On 07/18/12 13:01, Jaromir Capik wrote:
Hello. I'd like to ask you to implement the following ... The current RAID1 solution is not robust enough to protect the data against random data corruptions. Such corruptions usually happen when an unreadable sector is found by the drive's electronics and when the drive's trying to reallocate the sector to the spare area. There's no guarantee that the reallocated data will always match the original stored data since the drive sometimes can't read the data correctly even with several retries. That unfortunately completely masks the issue, because the sector can be read by the OS without problems even if it doesn't contain correct data. Would it be possible to implement chunk checksums to avoid such data corruptions? If a corrupted chunk is encountered, it would be taken from the second drive and immediately synced back. This would have a small performance and capacity impact (1 sector per chunk to minimize performance impact caused by unaligned granularity = 0.78% of the capacity with 64k chunks). Please, let me know if you find my request reasonable or not. Thanks in advance. Regards, Jaromir.
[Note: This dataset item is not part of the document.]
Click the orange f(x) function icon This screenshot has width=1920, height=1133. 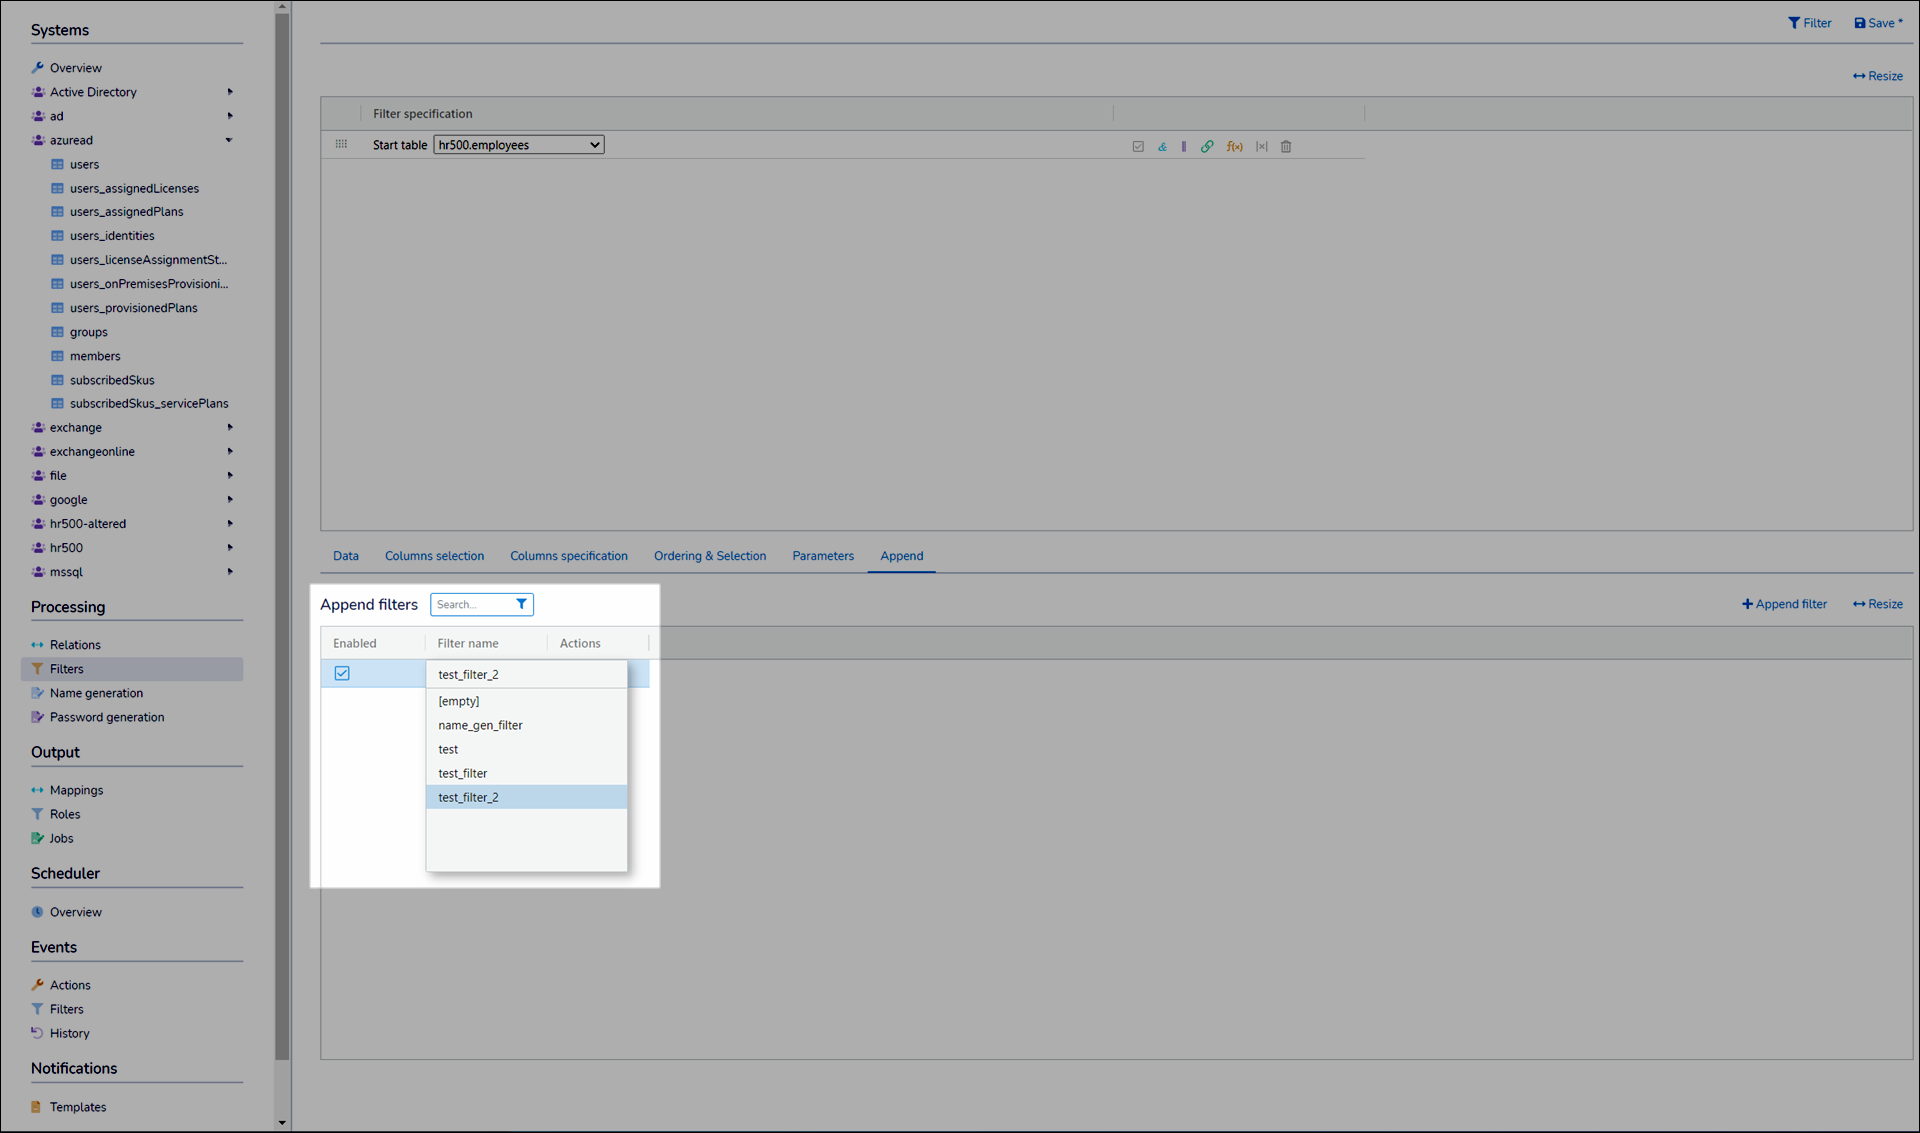pos(1235,147)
This is a very invasive change that you ask, conceptually, man-hours-wise, performance-wise, ondisk-format wise, space-wise and also it really should stay at another layer, preferably below the RAID (btrfs and zfs do this above though). This should probably be a DM/LVM project.
Drives do this already, they have checksums (google for reed-solomon). If the checksums are not long enough you should use different drives. But in my life I never saw a "silent data corruption" like the one you say.
Also, statistically speaking, if one disk checksum returns false positive the drive is very likely dying, because it takes very many bit flips to bypass the reed-solomon check, so other sectors on the same drive have almost certainly given read error and you should have replaced the drive long ago already.